Exercise directions.
All that is required is the number of lines in this listing that hold "agent".
-=-=-
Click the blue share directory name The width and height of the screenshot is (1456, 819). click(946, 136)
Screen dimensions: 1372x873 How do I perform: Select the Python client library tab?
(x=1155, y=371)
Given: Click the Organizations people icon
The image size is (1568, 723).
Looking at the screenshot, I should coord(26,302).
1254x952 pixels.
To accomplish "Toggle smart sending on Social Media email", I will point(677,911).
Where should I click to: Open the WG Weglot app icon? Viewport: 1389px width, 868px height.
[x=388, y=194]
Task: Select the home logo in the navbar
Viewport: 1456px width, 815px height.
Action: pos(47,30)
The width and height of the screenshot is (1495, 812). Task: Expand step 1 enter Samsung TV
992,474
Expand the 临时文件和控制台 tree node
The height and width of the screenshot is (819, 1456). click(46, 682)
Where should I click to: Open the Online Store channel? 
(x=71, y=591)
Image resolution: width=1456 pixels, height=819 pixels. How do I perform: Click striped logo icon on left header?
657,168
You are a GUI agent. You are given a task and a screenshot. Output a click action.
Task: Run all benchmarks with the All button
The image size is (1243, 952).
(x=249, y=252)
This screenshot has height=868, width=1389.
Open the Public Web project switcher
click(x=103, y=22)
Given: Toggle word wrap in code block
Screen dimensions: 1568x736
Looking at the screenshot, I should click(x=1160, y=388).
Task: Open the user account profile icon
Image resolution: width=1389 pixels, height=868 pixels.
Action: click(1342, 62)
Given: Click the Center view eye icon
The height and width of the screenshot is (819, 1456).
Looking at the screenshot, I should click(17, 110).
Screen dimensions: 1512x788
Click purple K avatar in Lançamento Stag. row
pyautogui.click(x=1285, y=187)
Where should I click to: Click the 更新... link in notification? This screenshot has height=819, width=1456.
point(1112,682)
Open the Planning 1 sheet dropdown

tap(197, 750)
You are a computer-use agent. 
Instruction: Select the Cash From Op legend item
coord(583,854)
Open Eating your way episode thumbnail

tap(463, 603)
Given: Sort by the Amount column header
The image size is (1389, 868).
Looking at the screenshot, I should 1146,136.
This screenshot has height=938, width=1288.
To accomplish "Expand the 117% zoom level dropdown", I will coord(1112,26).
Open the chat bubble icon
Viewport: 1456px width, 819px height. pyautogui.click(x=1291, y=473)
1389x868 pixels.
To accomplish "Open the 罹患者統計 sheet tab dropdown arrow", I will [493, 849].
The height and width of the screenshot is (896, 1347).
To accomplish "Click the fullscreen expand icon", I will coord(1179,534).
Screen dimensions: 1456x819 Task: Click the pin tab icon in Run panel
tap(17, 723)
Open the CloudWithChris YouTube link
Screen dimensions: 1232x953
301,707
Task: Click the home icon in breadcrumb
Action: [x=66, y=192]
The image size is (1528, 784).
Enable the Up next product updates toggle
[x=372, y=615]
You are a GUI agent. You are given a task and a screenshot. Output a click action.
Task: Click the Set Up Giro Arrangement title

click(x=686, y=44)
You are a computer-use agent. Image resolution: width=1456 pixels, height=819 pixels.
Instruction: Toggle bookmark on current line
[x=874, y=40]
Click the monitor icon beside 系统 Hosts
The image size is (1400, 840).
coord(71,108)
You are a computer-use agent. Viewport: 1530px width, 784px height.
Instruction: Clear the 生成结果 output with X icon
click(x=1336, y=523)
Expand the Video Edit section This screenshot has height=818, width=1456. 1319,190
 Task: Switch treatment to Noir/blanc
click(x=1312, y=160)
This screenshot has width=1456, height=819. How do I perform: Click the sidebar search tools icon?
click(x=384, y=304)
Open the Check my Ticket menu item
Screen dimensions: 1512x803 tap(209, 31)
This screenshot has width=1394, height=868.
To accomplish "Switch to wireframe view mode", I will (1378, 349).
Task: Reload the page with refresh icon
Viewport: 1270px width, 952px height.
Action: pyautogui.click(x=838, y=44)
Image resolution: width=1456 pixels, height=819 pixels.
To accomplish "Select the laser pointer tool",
-=-=-
Response for this exercise.
5